Background: Most cervical cancer fatalities have been reported due to drug resistance, invasion, and metastasis. Combination therapy is a prominent technique for overcoming the toxicity of cancer chemotherapy to normal cells, which is mediated across numerous targeted pathways and requires a lower dose of each individual agent. Polyphenolic substances have the potential to improve chemotherapy efficacy while also reducing negative effects. Aims: This study aimed to review the research findings on the role of reactive oxygen species (ROS) in cervical cancer cell HeLa treated with combination therapy. Results: Hydroxyl radicals damage DNA, causing a cascade of structural changes in purine and pyrimidine bases that could lead to mutagenicity.
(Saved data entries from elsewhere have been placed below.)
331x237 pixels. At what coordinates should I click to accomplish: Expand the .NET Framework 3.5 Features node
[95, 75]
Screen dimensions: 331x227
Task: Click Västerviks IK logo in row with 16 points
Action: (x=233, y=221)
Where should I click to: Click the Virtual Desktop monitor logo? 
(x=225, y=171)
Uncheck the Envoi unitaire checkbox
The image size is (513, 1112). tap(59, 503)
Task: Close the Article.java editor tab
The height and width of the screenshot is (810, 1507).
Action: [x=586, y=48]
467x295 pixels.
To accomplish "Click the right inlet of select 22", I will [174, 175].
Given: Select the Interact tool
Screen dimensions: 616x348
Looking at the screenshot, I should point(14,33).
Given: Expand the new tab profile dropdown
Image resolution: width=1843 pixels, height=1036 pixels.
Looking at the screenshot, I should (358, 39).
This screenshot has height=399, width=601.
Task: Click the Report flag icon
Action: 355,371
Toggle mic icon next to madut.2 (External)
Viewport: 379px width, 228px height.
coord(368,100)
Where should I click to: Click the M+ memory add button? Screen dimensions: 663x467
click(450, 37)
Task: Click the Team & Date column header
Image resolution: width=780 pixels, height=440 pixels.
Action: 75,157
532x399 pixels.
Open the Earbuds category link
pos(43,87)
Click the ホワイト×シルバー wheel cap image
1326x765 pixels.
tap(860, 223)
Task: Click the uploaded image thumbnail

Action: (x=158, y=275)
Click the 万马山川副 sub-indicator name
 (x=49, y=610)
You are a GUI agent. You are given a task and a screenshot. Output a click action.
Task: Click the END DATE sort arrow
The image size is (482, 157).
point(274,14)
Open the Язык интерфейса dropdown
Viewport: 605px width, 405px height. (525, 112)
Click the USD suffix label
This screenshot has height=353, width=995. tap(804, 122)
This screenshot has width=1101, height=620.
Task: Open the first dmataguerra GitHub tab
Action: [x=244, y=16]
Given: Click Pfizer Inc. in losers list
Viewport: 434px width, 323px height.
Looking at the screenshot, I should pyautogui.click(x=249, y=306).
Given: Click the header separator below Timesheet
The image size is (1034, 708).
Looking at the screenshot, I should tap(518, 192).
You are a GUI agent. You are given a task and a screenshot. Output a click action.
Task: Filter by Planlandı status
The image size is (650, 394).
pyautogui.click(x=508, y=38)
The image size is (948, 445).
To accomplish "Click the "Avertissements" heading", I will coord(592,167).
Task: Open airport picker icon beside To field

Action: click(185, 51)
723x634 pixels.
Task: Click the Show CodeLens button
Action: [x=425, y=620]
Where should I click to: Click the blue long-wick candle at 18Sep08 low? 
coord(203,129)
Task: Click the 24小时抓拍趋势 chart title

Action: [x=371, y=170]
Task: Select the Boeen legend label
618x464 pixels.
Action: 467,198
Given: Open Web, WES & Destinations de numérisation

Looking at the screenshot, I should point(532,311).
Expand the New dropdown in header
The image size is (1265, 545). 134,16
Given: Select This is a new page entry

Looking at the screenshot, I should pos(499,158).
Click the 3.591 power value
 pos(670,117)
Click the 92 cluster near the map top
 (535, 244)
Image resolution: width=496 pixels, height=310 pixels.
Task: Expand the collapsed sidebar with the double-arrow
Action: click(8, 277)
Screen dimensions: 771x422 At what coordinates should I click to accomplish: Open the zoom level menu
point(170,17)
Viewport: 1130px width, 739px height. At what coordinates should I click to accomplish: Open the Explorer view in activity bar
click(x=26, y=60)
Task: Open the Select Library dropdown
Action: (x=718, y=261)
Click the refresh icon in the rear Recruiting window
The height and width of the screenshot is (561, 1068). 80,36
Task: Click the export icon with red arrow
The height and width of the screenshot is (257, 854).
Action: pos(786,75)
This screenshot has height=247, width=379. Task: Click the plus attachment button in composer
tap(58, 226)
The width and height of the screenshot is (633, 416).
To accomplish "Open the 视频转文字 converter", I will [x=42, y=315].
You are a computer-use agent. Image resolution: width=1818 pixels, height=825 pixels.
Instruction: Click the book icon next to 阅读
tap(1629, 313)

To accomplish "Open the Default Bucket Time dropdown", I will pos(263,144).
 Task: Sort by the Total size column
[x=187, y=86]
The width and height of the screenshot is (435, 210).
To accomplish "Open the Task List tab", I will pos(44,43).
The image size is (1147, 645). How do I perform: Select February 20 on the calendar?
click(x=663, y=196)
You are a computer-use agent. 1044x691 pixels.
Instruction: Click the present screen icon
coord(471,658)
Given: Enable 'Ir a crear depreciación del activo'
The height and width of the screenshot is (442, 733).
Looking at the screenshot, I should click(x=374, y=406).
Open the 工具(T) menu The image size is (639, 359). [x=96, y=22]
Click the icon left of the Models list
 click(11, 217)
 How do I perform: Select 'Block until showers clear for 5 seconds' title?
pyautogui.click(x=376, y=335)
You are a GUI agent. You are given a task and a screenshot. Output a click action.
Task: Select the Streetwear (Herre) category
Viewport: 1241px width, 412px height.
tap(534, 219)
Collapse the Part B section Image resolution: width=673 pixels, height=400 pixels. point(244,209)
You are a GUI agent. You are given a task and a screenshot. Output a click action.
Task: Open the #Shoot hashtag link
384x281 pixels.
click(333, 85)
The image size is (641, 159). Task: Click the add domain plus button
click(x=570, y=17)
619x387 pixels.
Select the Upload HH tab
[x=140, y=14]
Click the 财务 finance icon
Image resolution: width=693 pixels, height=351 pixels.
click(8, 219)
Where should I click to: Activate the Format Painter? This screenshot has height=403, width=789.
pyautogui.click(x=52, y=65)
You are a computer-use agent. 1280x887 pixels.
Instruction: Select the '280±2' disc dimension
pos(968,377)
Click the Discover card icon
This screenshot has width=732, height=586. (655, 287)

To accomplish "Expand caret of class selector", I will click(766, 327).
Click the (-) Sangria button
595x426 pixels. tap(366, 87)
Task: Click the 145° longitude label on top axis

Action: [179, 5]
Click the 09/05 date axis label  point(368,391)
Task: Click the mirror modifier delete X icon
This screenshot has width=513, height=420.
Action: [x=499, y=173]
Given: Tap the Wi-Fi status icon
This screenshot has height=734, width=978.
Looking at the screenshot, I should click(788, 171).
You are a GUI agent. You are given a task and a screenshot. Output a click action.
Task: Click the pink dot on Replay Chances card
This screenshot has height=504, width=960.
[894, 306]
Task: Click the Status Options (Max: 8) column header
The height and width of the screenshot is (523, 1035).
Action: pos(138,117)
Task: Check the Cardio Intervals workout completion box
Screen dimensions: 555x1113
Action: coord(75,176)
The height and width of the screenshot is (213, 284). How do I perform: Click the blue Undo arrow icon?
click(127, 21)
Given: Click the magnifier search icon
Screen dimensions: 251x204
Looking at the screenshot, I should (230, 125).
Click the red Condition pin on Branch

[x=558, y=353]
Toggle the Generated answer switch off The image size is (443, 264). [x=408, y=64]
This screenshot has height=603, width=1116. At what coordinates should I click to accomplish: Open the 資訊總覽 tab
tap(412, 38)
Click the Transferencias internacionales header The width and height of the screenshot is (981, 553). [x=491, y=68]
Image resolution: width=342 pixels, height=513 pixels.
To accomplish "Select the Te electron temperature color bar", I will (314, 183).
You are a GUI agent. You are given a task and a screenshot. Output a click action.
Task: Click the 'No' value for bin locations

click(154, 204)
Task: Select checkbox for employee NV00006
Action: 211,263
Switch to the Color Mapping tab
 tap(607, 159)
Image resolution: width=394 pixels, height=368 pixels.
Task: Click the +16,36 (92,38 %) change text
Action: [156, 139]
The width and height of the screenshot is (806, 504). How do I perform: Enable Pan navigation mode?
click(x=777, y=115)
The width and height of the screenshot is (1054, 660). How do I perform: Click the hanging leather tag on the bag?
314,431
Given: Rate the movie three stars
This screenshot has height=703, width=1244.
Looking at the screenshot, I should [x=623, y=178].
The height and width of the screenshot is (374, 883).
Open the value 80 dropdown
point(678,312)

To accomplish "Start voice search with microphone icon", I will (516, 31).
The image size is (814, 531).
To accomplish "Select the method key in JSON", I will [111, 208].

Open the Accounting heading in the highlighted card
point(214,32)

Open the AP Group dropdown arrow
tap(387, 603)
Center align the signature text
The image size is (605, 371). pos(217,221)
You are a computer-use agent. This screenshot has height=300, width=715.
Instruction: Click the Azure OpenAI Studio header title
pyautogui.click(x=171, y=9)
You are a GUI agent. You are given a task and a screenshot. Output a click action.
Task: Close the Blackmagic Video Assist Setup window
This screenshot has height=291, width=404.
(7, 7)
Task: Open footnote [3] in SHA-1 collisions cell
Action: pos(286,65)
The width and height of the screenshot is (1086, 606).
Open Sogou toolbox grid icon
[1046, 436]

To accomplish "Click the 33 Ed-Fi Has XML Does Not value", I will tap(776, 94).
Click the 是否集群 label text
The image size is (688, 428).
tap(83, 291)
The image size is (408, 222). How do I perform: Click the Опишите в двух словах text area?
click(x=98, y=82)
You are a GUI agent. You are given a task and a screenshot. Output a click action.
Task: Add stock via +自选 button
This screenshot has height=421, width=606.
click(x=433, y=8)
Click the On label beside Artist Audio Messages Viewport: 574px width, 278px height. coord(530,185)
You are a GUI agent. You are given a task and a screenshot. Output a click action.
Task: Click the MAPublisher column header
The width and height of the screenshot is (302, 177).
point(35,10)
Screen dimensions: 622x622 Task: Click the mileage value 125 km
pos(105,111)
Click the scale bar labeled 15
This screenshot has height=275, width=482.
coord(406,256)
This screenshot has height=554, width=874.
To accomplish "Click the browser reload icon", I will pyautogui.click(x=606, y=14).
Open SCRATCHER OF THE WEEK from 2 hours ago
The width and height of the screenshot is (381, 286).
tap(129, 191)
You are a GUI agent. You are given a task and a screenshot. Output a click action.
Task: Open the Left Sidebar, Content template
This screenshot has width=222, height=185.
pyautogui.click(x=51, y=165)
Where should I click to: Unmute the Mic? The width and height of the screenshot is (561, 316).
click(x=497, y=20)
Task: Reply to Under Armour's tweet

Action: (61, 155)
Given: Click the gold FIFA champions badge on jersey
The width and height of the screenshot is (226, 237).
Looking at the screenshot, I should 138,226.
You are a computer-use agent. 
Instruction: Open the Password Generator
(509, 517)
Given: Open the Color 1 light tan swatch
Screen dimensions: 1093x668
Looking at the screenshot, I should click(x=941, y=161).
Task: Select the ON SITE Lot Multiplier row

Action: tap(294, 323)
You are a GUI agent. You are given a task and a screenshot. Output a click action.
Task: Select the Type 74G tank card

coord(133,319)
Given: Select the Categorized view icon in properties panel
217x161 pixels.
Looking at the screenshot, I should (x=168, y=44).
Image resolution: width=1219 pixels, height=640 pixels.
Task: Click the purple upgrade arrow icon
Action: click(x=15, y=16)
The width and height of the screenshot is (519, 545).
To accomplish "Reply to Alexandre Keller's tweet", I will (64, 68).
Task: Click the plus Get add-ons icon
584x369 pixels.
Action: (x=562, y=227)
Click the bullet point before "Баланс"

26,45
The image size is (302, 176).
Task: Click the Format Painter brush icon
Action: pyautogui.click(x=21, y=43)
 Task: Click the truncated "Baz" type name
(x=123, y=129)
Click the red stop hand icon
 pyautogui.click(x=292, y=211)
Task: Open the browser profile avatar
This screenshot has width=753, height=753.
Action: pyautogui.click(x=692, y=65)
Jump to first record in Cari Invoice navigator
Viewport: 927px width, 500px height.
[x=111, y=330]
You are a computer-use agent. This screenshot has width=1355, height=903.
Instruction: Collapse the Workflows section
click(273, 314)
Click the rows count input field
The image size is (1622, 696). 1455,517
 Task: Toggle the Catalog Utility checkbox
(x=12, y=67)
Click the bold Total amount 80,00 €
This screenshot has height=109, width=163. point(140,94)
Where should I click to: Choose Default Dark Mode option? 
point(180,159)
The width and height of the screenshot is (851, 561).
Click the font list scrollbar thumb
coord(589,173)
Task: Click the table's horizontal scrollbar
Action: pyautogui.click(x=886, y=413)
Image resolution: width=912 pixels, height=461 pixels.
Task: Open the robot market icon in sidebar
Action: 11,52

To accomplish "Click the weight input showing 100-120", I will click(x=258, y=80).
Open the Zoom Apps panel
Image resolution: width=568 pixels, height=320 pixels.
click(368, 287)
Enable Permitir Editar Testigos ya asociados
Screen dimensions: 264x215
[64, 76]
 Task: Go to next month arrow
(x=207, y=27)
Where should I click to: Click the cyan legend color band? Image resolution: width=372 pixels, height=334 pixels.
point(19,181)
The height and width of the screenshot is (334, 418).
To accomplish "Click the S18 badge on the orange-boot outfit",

ROS, such as hydroxyl radical (OH^-), superoxide anions (O2^-), hydrogen peroxide (H2O2), and peroxyl radicals (ROO^-), are frequent products of aerobic metabolism that can be beneficial or detrimental to the biological system. To combat the harmful effects of ROS, cells have an antioxidative defense system that comprises superoxide dismutases, catalase, glutathione, and other defensive mechanisms. Excessive ROS accumulation causes DNA damage, which triggers the apoptotic machinery, resulting in cell death. Conclusion: Chemotherapeutic medications with phenolic compounds or polyphenol-rich extracts exhibit anticancer synergy. Combination treatment with polyphenols and anticancer drugs is one of the promising approaches in the treatment of cervical cancer.